- _Exercise material_
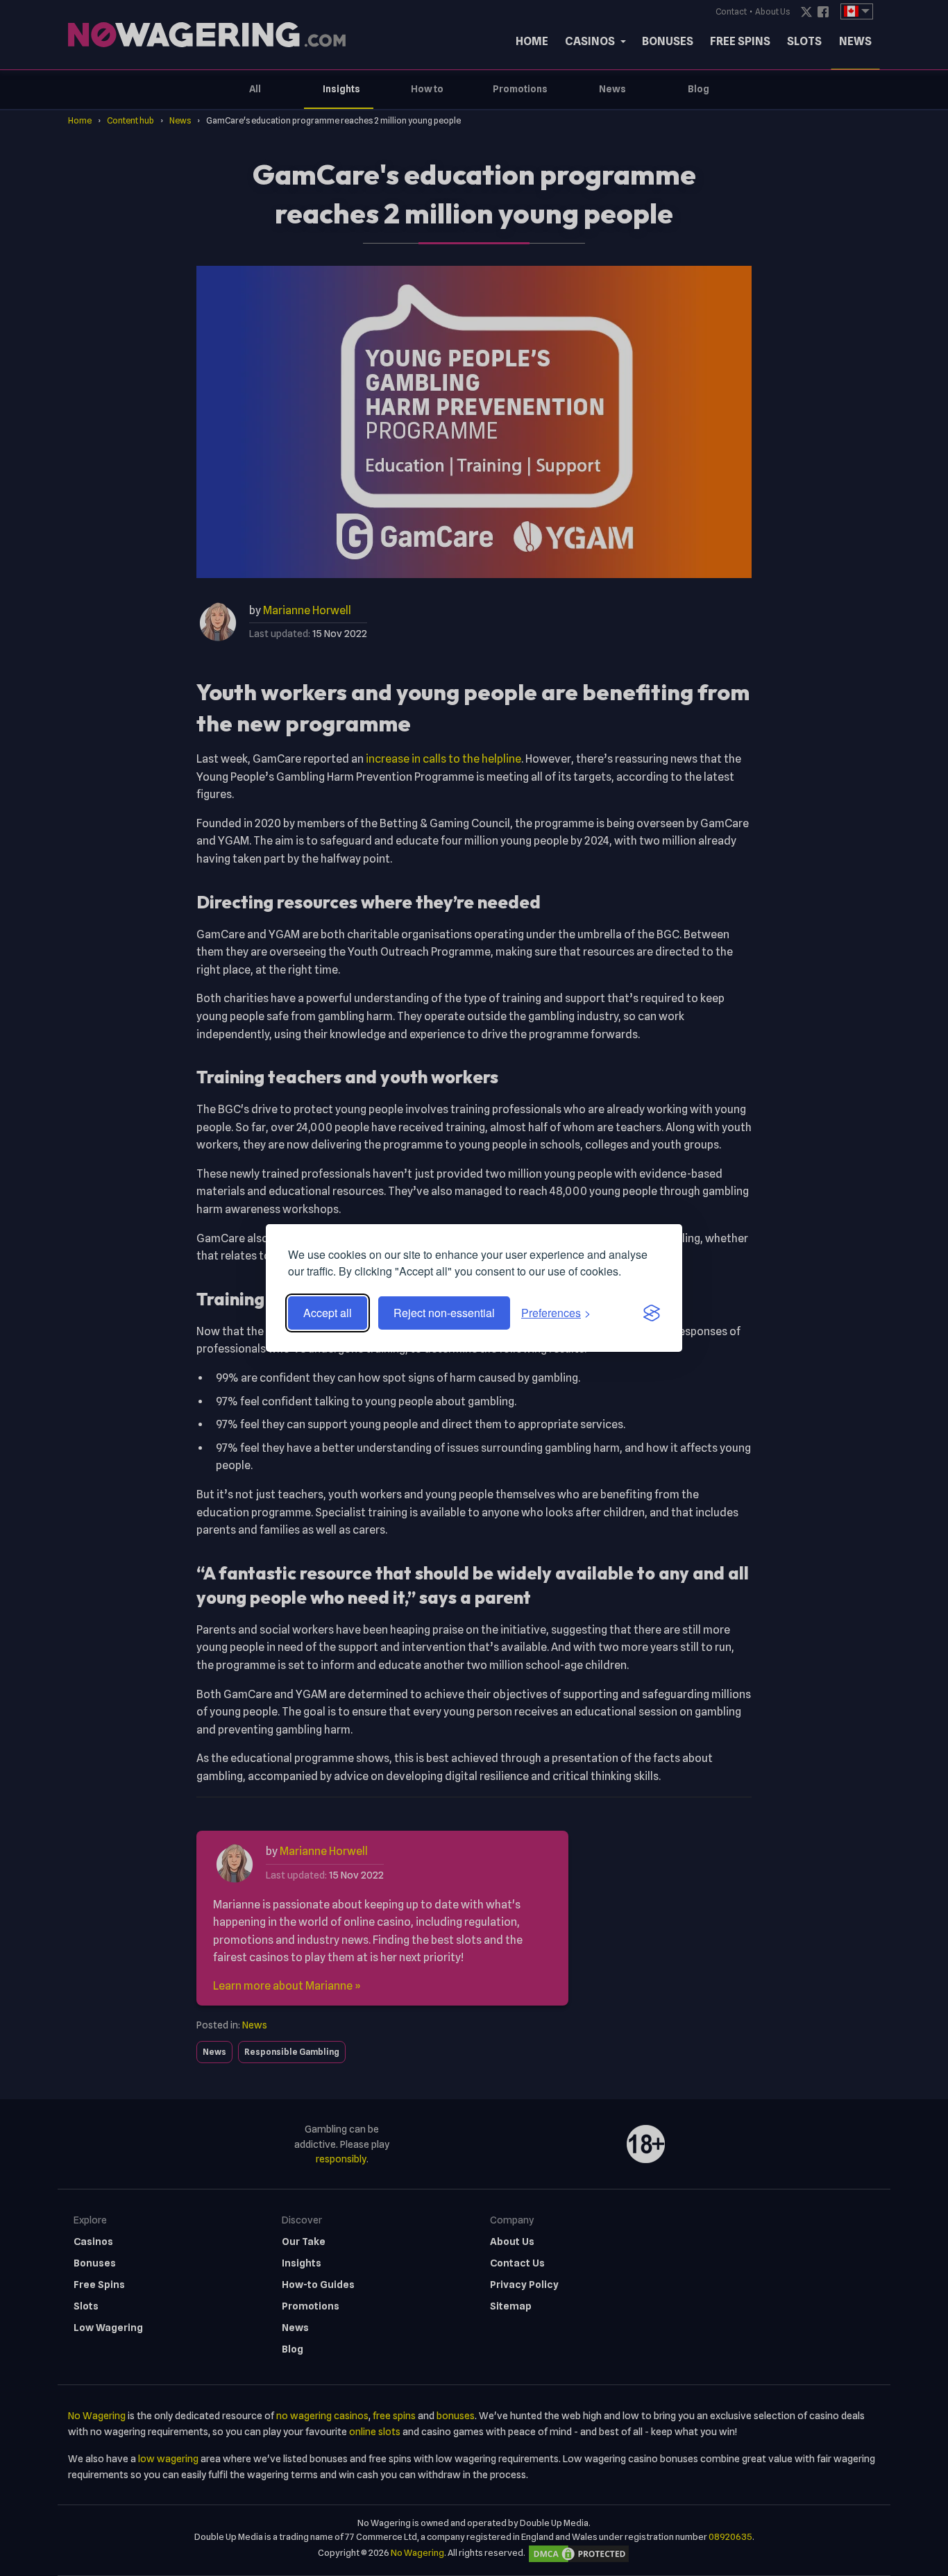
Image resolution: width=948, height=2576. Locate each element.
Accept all (327, 1313)
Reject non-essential (444, 1313)
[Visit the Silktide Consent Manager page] (651, 1313)
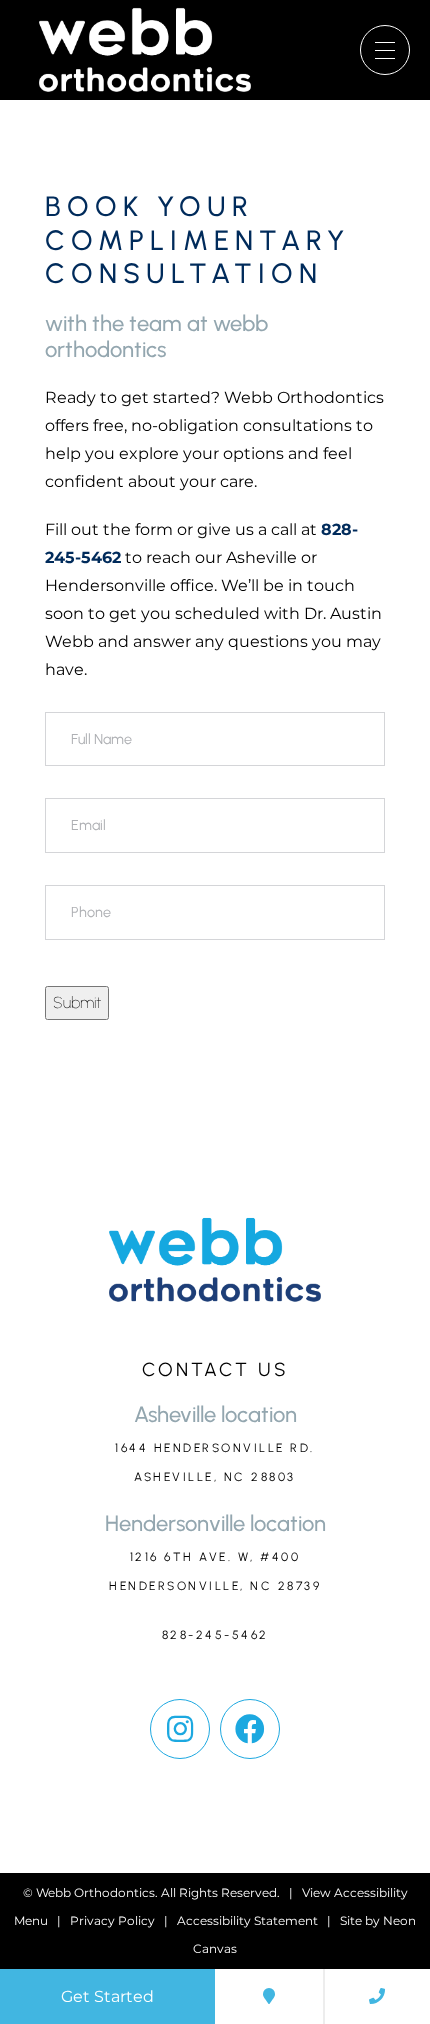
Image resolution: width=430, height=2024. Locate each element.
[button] (180, 1729)
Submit (77, 1002)
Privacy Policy (112, 1920)
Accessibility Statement (247, 1920)
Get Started (107, 1996)
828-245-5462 (215, 1635)
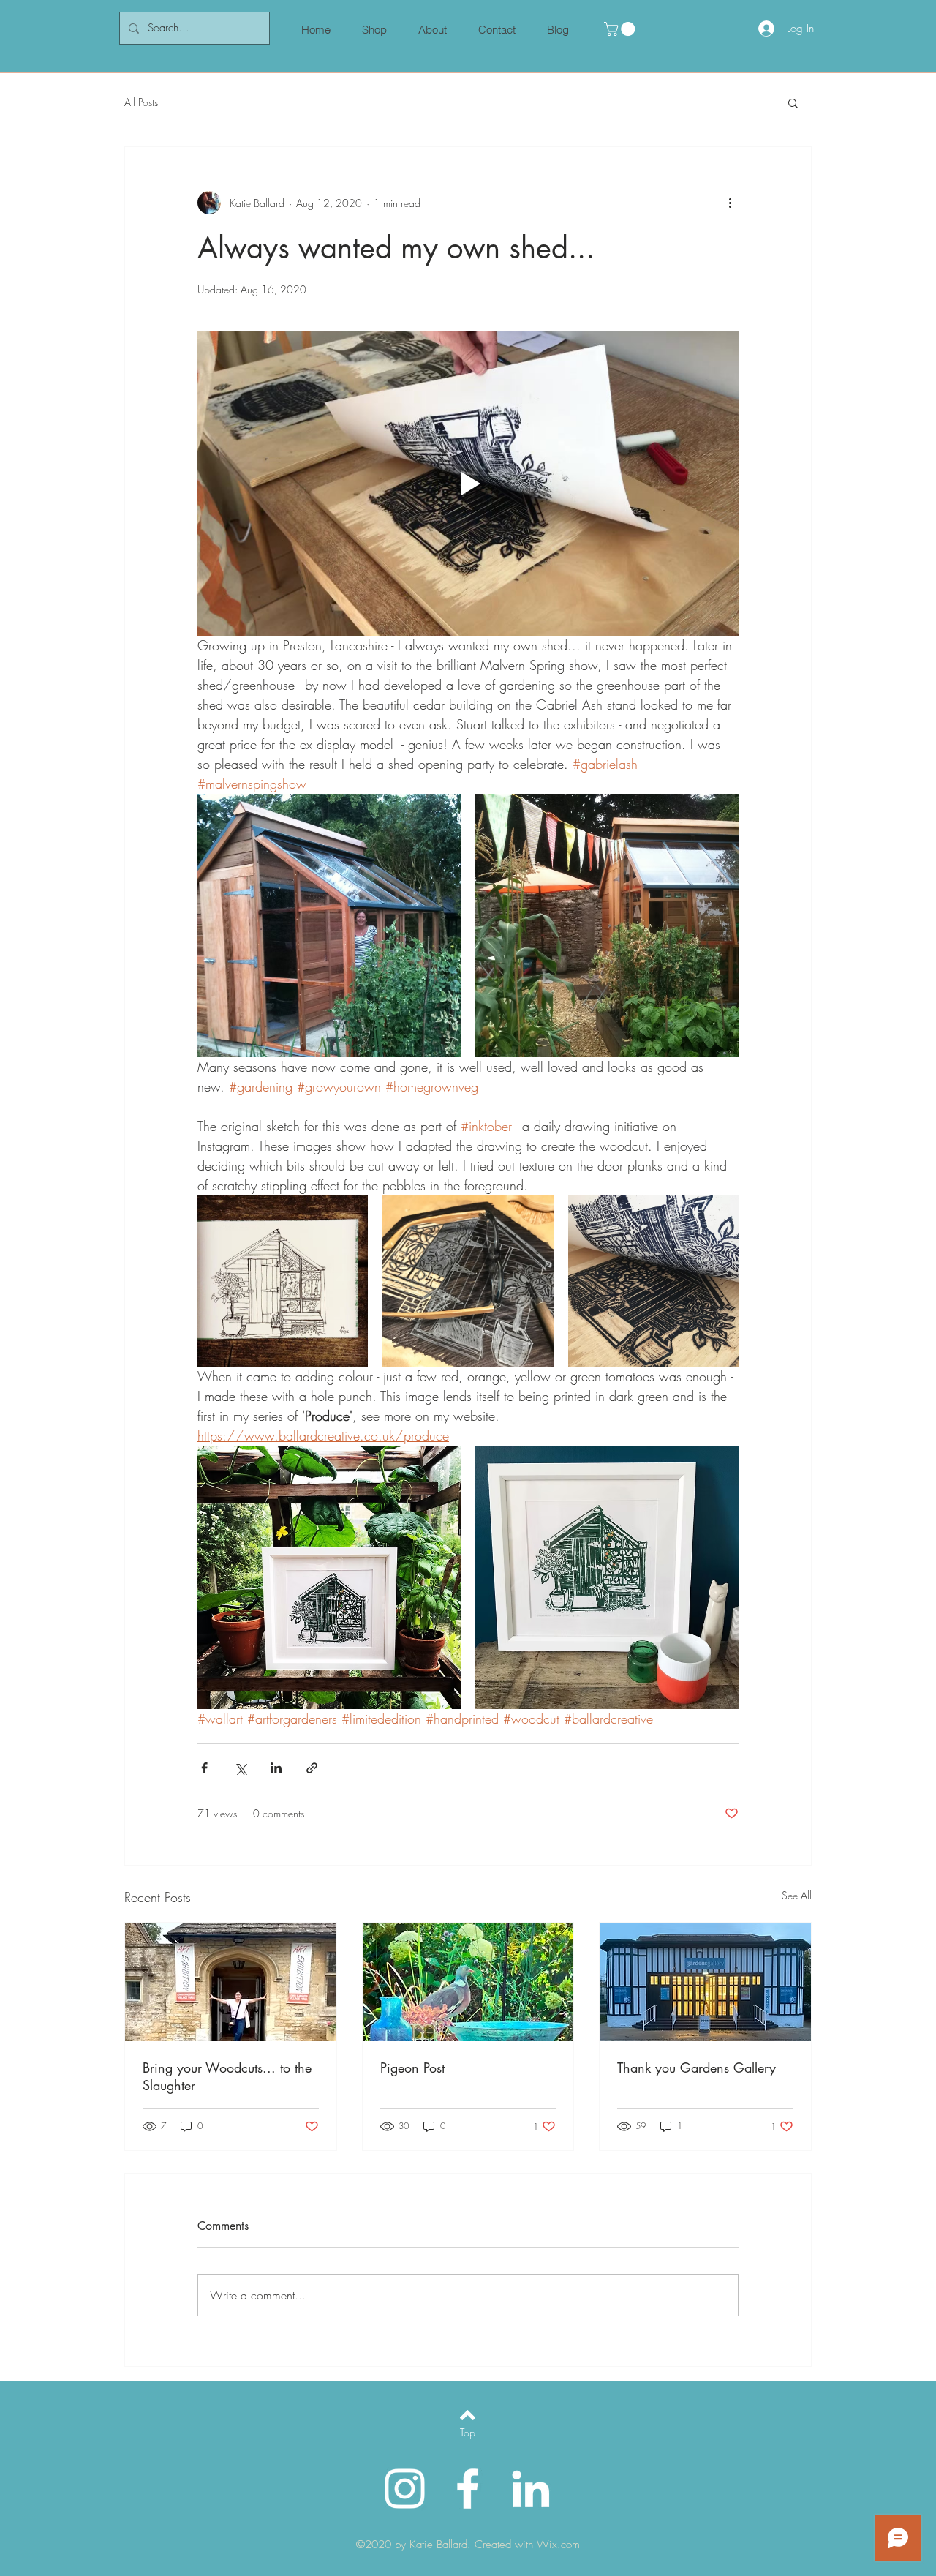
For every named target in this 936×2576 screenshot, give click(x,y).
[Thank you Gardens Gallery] (705, 1982)
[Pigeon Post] (468, 1982)
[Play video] (468, 483)
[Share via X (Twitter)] (240, 1768)
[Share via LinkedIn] (276, 1768)
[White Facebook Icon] (467, 2488)
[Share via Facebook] (204, 1768)
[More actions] (730, 202)
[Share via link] (312, 1768)
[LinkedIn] (530, 2488)
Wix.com (558, 2544)
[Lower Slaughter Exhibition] (230, 1982)
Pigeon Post (412, 2067)
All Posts (141, 102)
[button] (621, 29)
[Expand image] (329, 925)
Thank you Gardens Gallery (696, 2067)
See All (797, 1895)
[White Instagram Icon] (404, 2488)
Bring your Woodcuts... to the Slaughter (227, 2076)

- _Request_
Transcribe the rows from the one containing "[More actions] (730, 202)" through the last row, inclusive, with no changes.

- _Reply to the task_
[More actions] (730, 202)
[Share via link] (312, 1768)
[LinkedIn] (530, 2488)
Wix.com (558, 2544)
[Lower Slaughter Exhibition] (230, 1982)
Pigeon Post (412, 2067)
All Posts (141, 102)
[button] (621, 29)
[Expand image] (329, 925)
Thank you Gardens Gallery (696, 2067)
See All (797, 1895)
[White Instagram Icon] (404, 2488)
Bring your Woodcuts... to the Slaughter (227, 2076)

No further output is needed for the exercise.